AWS Machine Learning

Amazon launched their machine learning platform in April 2015 - Amazon Machine Learning. In typical AWS style it provides a point-and-click web interface as well as an API, which has been integrated into several libraries already, including Python’s boto3.

They have made some interesting design choices, choosing to treat Machine Learning as a kind of shrink-wrapped product that you just use, rather than giving the user full control. This means that it’s easy to get started, when compared to building models in something like TensorFlow. However, it’s not as customizable, so don’t expect to build complicated convolutional neural networks. This is big computing, but simple.

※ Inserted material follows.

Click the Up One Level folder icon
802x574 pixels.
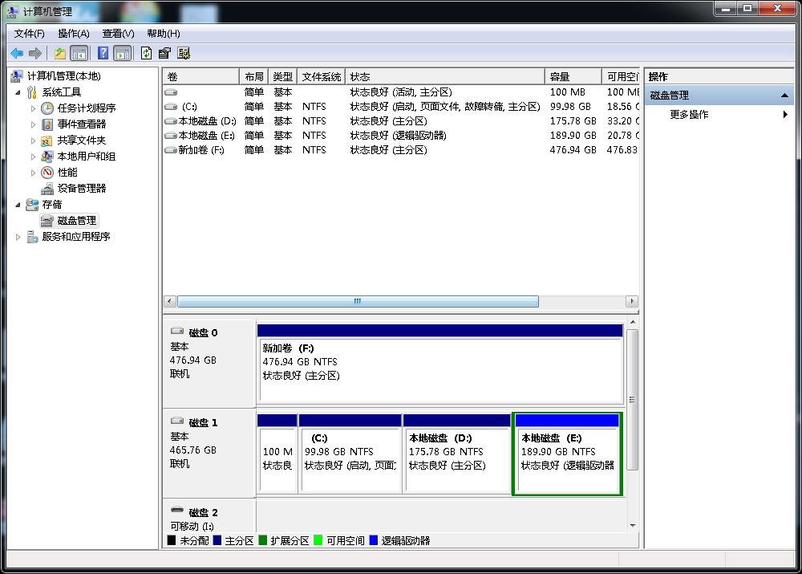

Amazon give some examples of using the product focusing on marketing data, but how does it compare when faced with the technical challenge of handwriting recognition? I tested it out on the MNIST Database, which is a common data set, often used to test out machine learning systems.

The Code

I opted to build the model using Python, which is the most common language for playing around with machine learning. Probably. The code can be found in GitHub, and can be run using the instructions below.

The files are:

  • download_mnist.py - Script to download MNIST data locally and save the data in a python pickle file
  • aws_upload.py - Script to upload MNIST data to Amazon S3
  • aws_model.py - Script to build to the AWS ML model
  • aws_use_model.py - Script to run predictions
  • aws_check_results.py - Script to download a results file and measure its performance
  • data.py - class file for storing MNIST data
  • image.schema - Data schema for MNIST images
  • bucket_policy.json - Example policy file for an S3 bucket
  • config.py - Configurations variables for the user to change before running the scripts
  • recipe.json - AWS ML recipe file

Running the application

Pre-requisites

The code uses Python v3, and will need the following libraries:

  • boto3
  • numpy

You’ll also need full access to an AWS account, including access keys

It was tested on a Ubuntu 16.04 machine, but it should run on most systems with Python 3.

Setting Up

Clone the code from github.com/douglas-gibbons/aws-ml-mnist

Create an AWS S3 bucket and set up a bucket policy. The policy should allow access to AWS ML components and to the scripts to upload and download files. An example policy (which will need editing) can be found in the code directory, and is called “bucket_policy.json”.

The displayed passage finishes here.